The DJ dances by her booth while people dance on stage, warming up the crowd for her. She walks on stage, in silhouette, lit behind a royal blue. People cheer for her.
As she performs on stage, a man in the audience turns away from his girlfriend and keeps looking at her. His girlfriend moves his chin back towards her, trying to get him to focus on her. He glances again and his girlfriend’s face falls.
Anastacia dances in the front row with audience. The background singers take over the microphone and dance on stage. More people dance on stage.
The guy stares again and his girlfriend slaps him across the cheek. Free to pursue her, he moves his way through the crowd.
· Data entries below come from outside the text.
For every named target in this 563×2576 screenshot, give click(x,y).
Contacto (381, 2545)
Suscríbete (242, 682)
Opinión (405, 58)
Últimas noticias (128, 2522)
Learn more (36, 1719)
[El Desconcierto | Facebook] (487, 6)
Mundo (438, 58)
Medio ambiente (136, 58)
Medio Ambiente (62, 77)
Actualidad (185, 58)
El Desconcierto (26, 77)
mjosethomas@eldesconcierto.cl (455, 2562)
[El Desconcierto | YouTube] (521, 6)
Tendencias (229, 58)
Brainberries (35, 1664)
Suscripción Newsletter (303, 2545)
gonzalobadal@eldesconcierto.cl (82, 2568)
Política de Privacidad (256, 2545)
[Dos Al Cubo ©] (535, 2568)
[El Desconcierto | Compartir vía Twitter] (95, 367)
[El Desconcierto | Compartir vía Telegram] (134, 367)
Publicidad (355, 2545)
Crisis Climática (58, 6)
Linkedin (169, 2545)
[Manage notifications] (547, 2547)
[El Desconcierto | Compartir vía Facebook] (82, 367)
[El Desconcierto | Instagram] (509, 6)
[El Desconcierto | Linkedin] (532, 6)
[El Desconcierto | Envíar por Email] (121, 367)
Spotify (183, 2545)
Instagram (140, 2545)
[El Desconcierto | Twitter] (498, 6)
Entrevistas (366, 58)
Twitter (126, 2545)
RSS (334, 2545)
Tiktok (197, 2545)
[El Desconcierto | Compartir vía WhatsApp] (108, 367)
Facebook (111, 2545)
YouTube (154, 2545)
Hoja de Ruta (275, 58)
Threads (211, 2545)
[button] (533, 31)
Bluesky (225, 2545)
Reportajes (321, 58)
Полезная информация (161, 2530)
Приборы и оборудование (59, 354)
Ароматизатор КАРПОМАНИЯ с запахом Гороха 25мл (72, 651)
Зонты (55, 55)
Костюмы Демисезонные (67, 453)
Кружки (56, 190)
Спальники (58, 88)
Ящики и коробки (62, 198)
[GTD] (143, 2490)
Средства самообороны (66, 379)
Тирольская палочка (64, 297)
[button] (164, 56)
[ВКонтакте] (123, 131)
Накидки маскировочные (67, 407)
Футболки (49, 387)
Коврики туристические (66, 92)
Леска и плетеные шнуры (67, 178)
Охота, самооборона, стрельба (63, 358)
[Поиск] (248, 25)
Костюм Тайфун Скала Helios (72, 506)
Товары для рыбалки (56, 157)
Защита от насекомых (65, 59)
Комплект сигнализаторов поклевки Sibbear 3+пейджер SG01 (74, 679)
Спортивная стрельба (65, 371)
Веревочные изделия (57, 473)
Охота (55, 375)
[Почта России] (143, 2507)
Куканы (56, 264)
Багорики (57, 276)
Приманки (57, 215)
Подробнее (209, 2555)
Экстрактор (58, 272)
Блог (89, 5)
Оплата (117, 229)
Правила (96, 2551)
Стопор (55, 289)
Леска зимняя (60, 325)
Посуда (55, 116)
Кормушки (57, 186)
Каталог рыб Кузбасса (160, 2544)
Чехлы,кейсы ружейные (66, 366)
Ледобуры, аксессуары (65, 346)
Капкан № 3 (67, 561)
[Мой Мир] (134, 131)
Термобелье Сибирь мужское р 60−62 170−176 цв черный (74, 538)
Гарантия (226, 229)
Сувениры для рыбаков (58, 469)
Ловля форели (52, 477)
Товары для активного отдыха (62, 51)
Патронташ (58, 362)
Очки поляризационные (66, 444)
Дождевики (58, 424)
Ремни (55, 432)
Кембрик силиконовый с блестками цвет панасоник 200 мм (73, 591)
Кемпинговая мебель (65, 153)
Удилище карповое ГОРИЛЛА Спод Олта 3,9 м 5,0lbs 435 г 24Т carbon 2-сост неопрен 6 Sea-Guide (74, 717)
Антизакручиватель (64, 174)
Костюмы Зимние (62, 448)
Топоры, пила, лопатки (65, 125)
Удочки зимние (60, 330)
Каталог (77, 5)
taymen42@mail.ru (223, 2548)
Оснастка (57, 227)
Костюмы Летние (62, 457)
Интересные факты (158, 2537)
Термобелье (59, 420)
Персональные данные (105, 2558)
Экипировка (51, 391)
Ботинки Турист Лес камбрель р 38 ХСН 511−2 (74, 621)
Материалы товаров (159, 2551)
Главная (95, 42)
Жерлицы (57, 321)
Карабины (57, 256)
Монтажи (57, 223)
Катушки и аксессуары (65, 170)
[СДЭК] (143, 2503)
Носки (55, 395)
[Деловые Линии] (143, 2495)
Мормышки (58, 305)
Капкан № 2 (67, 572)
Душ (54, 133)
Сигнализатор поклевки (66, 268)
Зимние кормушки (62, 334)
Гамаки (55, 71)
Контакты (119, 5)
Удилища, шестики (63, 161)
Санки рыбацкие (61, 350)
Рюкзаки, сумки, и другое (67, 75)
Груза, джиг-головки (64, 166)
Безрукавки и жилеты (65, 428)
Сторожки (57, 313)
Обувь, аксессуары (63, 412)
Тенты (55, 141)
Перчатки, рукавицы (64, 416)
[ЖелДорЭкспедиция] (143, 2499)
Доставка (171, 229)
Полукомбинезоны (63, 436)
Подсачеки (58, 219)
Watching her, he writes his phone number down on a notepad.
After the show, she talks backstage with her background singers. The guy touches her shoulder and she turns around, alarmed. He hands her his phone number. She gives him a look, as if to say “really?” and walks down the hallway, tearing up the piece of paper.
From the pronounced neon and exuberant DJ, it’s meant to be a night with a rising diva with some splashes of camp.
Anastacia is a performer who thrives off the energy of the crowd and people around her. But she sings alone on stage for an extended period of time. The background singers/dancers, whose movements match her singing, are kept off to the side and given their own segments In between there’s a subplot of a young man who is in love with her and pursues her. She rejects him without a second thought. None of it reaches a logical conclusion.
The rigid vision of Anastacia as a haughty diva, who won’t share the stage or take an interested man’s number, is an obnoxious one. It seems to be going against her outgoing nature of getting involved with the crowd and dancing with them. Even on stage, she waits for the triumphant vocal moment and relishes it instead of letting it define her.